FANNY! l'heureux mortel qui près de toi respire
Sait, à te voir parler, et rougir, et sourire,
De quels hôtes divins le Ciel est habité:
La Grâce, la Candeur, la naïve Innocence,
Ont, depuis ton enfance,

De tout ce qui peut plaire enrichi ta beauté.

Sur tes traits, où ton âme imprime sa noblesse,
Elles ont su mêler aux roses de jeunesse
Ces roses de pudeur, charmes plus séduisans,
Et remplir tes regards, tes lèvres, ton langage,
De ce miel dont le sage

Cherche lui-même en vain à défendre ses sens.

Oh! que n'ai-je moi seul tout l'éclat et la gloire Que donnent les talens, la beauté, la victoire, Pour, fixant sur moi seul ta pensée et tes yeux, Que ton cœur loin de moi soit plein de ma présence, Comme dans ton absence

Ton aspect bien-aimé m'est présent en tous lieux.

Je pense: Elle était là.
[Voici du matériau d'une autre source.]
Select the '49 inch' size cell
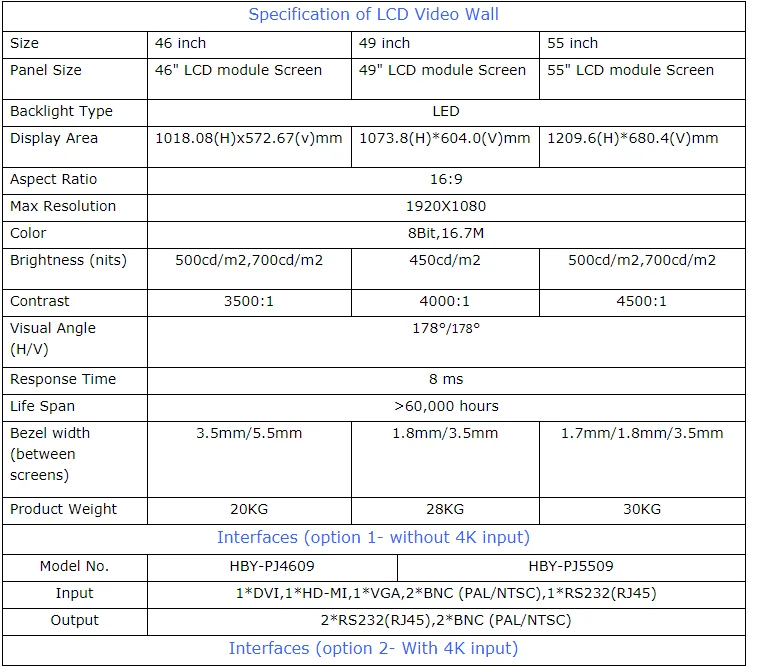Image resolution: width=778 pixels, height=666 pixels. point(384,43)
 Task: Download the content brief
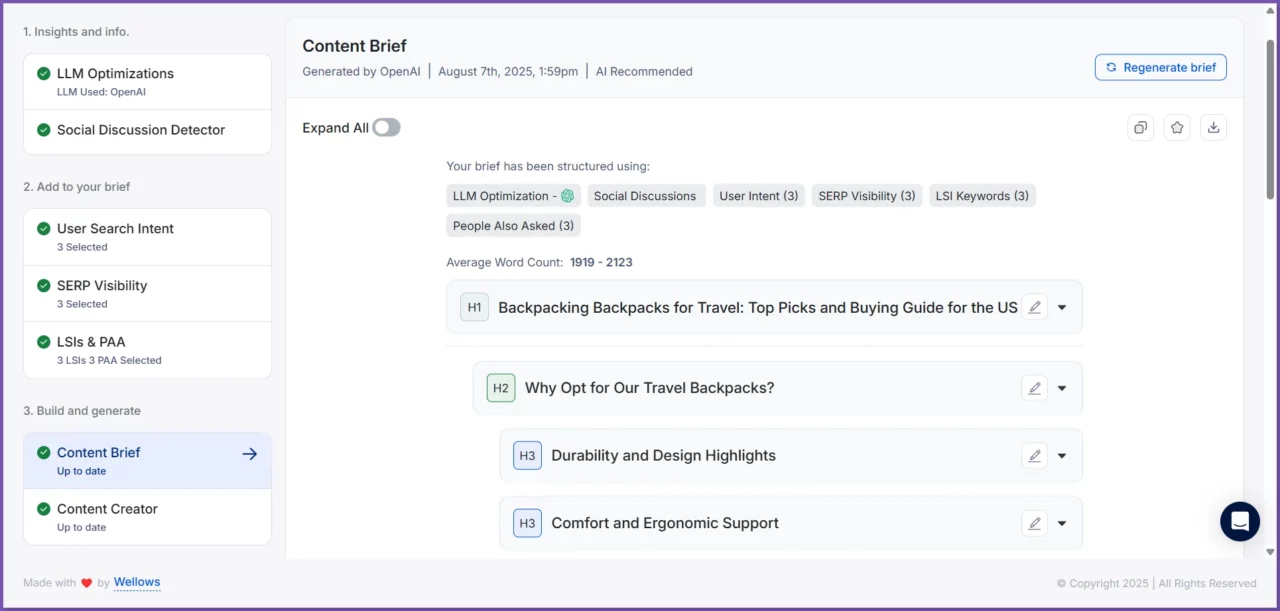1213,128
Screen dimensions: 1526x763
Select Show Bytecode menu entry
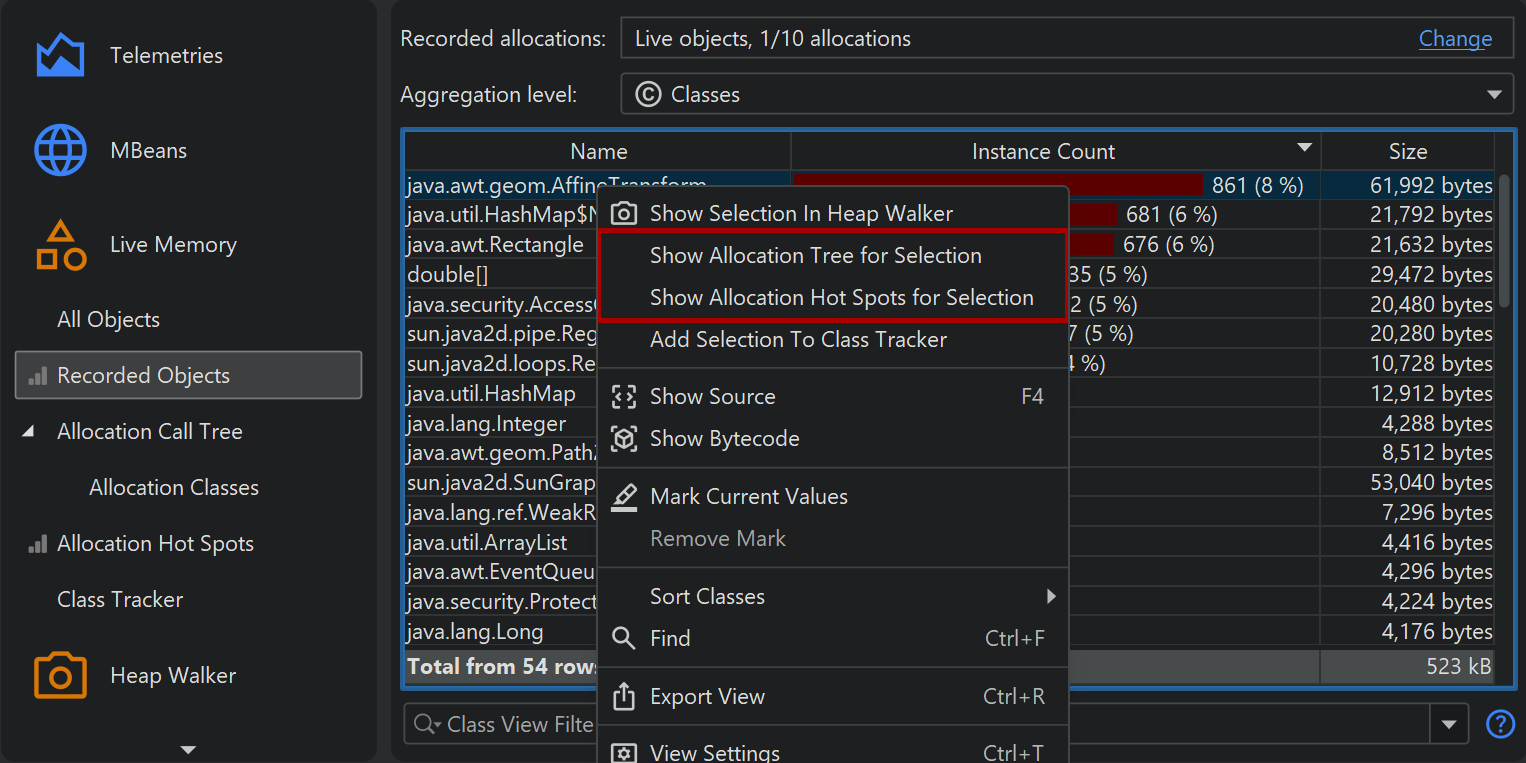[x=724, y=439]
Tous disaient : « Qu'elle est belle!»
Tels furent ses regards, sa démarche fut telle,

Et tels ses vêtemens, sa voix et ses discours.
Sur ce gazon assise, et dominant la plaine,
Des Méandres de Seine,

Rêveuse, elle suivait les obliques détours.

Ainsi dans les forêts j'erre avec ton image.
Ainsi le jeune faon, dans son désert sauvage,
D'un plomb volant percé, précipite ses pas :
Il emporte en fuyant sa mortelle blessure;
Couché près d'une eau pure,

Palpitant, hors d'haleine, il attend le trépas.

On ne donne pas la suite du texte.